Mo, 22. Jänner 2018

Paket verabschiedet

07.05.2009 17:05

Arbeitserlaubnis künftig nach sechs Monaten?

Asylbewerber in der Europäischen Union sollen in Zukunft nach sechs Monaten Wartefrist eine Arbeitsgenehmigung erhalten. Dafür stimmte das EU-Parlament in Straßburg am Donnerstag. In dem EU-Paket, das die Volksvertretung in erster Lesung verabschiedete, sind Mindestnormen zur Stärkung der Rechte von Asylwerbern vorgesehen. Die Höhe der Sozialleistungen für Asylbewerber soll den Mitgliedsregierungen überlassen bleiben. Ein Termin für die zweite Lesung des Textes durch das neue Parlament, das am 7. Juni gewählt wird, steht noch nicht fest.

In dem Text wird eine Gleichbehandlung mit den Staatsangehörigen der EU-Länder gefordert. Abgelehnt wurde ein Antrag von Grünen und Linken, Sachleistungen an Asylbewerber durch Geld zu ersetzen. Bisher bekommen Asylbewerber in manchen Ländern oftmals lediglich Sachleistungen wie Essensmarken oder Kleidungsgutscheine.

Kritik von ÖVP-Pirker und FPÖ-Mölzer
Der ÖVP-Sicherheitssprecher und Europaabgeordnete Hubert Pirker kritisierte die Beschlussfassung über die neue EU-Aufnahmerichtlinie. "Wenn verlangt wird, dass Mitgliedstaaten die Rückübernahme von Asylbewerbern mit der Behauptung verweigern können, dass ihre Asylsysteme überlastet wären, dann kommt das einer Aufhebung der Dublin-Verordnung gleich", betonte er. Nach dieser Verordnung muss sich das EU-Land um ein Asylgesuch kümmern, in dem ein Bewerber seinen ersten Antrag stellte. Pirker missfiel auch die vorgeschlagene sogenannte Ermessensklausel, wonach jeder Mitgliedstaat das Asylverfahren durchführen kann, sofern der Asylbewerber dem zustimmt. "Das kommt einer Einladung zum Asylshopping gleich."
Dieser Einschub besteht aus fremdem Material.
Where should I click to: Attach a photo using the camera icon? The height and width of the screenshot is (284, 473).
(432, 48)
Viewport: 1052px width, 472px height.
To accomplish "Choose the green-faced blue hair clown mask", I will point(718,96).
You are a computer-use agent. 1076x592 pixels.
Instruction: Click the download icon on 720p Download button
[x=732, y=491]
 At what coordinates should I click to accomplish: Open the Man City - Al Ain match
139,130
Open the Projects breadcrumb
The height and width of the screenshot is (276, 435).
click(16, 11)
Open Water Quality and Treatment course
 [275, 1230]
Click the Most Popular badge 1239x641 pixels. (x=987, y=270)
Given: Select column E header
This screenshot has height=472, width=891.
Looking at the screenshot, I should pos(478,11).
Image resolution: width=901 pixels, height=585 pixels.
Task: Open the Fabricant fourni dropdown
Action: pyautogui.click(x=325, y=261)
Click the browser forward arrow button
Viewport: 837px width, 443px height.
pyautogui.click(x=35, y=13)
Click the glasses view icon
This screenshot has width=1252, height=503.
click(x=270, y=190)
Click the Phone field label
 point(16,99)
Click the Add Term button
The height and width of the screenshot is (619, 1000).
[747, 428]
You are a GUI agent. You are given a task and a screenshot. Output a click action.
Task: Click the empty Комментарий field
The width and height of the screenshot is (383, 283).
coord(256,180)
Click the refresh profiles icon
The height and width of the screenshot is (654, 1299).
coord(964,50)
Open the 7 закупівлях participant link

Kritik äußerte auch der freiheitliche EU-Abgeordnete Andreas Mölzer. "Wenn Asylweber nach sechs Monaten Aufenthalt einen Zugang zum Arbeitsmarkt und eine ganze Reihe weiterer Vergünstigungen bekommen sollen, dann ist das nichts anderes als eine Einladung an die Dritte Welt, doch endlich nach Europa zu kommen - und das, obwohl die Massenzuwanderung immer bedrohlichere Ausmaße für das Überleben der Völker Europas annimmt", betont Mölzer - und warnte: "Ein erleichterter Zugang zum Arbeitsmarkt hätte Lohndumping zur Folge. Und die Zeche müssten die heimischen Arbeitnehmer zahlen, denen aufgrund der Wirtschaftskrise Arbeitslosigkeit oder Kurzarbeit drohen."

Asyl: Regierung will Rückstau abbauen
Indes will die österreichische Regierung den Rückstau bei den Berufungsverfahren gegen Asylbescheide bis 2010/11 abbauen. Der Staatssekretär im Bundeskanzleramt, Josef Ostermayer (SPÖ), bezeichnete dieses Ziel am Donnerstag im Budget-Unterausschuss als realistisch und sagte, dass der "Rucksack" bei den Asylverfahren seit Einrichtung des Asylgerichtshofes im Juni 2008 bereits von 23.600 auf 17.400 offene Fälle abgebaut worden sei. Auch die Verfahrensdauer sei erheblich verkürzt worden.